Dataset entries
^^^^^^^^
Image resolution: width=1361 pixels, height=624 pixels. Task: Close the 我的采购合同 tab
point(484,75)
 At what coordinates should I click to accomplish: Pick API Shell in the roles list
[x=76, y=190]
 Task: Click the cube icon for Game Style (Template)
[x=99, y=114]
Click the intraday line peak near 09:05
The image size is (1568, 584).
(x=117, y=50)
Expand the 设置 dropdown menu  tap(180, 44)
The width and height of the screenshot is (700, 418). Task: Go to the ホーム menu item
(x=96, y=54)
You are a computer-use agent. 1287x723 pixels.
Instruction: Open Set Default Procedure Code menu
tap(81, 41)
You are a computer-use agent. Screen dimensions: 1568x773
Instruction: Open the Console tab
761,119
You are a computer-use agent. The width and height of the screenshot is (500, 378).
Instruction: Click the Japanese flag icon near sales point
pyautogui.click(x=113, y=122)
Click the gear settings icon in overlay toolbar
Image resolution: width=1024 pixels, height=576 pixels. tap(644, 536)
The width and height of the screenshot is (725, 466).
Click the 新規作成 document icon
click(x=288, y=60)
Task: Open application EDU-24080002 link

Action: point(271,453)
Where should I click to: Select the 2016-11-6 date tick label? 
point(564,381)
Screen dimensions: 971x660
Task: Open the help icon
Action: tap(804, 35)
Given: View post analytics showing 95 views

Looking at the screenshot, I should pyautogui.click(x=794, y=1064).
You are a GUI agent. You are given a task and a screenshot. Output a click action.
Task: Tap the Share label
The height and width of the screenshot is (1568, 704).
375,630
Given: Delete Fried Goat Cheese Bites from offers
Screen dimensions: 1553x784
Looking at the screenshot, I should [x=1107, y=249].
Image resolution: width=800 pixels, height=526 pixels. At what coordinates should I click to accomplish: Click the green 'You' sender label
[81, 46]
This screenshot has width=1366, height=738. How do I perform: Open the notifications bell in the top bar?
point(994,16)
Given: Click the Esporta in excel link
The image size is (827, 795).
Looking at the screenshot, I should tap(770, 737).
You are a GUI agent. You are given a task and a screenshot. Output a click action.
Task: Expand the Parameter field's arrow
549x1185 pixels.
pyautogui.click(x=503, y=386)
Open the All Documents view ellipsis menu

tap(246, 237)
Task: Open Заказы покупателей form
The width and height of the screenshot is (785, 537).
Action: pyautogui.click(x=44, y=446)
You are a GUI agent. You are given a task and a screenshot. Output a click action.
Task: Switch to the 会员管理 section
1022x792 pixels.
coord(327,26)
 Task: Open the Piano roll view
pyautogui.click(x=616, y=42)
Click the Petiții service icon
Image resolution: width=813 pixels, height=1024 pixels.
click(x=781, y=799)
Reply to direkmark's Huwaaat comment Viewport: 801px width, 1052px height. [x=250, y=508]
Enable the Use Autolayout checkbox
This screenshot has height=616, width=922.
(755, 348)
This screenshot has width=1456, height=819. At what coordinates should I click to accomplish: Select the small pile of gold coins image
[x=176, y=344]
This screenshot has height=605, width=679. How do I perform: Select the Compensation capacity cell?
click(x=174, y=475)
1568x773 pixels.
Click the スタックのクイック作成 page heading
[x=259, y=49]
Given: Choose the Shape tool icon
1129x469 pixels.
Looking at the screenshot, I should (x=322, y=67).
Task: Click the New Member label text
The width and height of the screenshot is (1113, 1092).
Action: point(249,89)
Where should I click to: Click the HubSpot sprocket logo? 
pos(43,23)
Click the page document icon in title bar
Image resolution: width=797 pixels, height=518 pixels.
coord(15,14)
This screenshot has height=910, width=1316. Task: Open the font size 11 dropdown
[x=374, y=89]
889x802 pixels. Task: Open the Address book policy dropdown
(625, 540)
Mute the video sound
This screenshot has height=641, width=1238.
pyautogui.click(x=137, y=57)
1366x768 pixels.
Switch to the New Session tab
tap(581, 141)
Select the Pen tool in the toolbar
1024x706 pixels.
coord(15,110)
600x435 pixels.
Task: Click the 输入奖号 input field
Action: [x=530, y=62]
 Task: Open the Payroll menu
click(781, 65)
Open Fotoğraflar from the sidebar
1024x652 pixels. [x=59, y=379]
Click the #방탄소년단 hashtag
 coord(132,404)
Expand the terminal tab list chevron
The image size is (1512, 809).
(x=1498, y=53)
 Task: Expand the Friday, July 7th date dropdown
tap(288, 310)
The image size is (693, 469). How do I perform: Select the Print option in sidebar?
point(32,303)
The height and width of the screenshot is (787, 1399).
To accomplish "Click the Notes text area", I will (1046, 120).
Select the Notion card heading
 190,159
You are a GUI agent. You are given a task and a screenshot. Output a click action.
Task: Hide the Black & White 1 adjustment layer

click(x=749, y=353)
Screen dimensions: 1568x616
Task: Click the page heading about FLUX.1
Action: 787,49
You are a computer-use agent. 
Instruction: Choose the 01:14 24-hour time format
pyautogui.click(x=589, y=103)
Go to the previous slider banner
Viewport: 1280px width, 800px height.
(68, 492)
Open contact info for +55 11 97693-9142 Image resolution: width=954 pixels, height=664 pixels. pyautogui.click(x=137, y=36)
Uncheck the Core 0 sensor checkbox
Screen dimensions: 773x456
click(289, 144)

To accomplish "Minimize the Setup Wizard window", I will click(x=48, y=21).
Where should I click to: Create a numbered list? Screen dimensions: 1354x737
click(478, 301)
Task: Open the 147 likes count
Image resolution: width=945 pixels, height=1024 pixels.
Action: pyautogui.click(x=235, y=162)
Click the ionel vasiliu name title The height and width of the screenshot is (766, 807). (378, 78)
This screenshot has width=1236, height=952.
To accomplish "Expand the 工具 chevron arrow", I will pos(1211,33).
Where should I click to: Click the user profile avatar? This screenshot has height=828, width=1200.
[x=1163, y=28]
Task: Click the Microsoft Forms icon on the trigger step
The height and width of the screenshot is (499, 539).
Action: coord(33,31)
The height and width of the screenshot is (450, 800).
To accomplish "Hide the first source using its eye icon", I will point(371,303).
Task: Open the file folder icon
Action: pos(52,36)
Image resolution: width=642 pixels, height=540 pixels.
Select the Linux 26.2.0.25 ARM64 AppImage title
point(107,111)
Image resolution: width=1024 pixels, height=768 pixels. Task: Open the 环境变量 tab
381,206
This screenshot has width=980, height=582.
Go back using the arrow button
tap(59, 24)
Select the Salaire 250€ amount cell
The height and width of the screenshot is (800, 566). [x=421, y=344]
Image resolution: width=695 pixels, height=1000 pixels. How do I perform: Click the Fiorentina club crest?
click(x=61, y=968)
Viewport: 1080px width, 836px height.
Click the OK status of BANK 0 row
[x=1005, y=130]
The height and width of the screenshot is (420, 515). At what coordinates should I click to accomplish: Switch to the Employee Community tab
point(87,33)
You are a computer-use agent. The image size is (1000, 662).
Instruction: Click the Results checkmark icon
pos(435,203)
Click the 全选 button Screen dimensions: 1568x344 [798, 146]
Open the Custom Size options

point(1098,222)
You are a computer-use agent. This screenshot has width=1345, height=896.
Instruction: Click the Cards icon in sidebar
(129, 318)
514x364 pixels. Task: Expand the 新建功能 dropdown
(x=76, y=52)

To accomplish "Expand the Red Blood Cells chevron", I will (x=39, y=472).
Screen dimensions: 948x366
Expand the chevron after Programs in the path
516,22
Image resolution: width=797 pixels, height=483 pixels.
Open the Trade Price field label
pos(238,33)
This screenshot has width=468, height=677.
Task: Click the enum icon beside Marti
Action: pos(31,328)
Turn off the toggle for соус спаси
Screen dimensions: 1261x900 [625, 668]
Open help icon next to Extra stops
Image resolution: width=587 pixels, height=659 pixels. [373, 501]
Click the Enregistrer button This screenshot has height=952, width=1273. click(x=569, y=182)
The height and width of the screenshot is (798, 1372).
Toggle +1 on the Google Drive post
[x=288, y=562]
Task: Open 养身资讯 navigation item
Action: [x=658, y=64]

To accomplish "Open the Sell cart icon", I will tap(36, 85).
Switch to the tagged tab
^^^^^^^^
* _INSTRUCTIONS TO FOLLOW_: Each line above with the word "agent" needs to be copied.

* _TASK RESPONSE_:
You are a computer-use agent. 1287x723 pixels.
You are a computer-use agent. Screen dimensions: 1568x773
You are a computer-use agent. The width and height of the screenshot is (500, 378).
You are a GUI agent. You are given a task and a screenshot. Output a click action.
You are a GUI agent. You are given a task and a screenshot. Output a click action.
You are a GUI agent. You are given a task and a screenshot. Output a click action.
You are a GUI agent. You are given a task and a screenshot. Output a click action.
You are a computer-use agent. 
You are a computer-use agent. The image size is (1000, 662).
You are a computer-use agent. This screenshot has width=1345, height=896.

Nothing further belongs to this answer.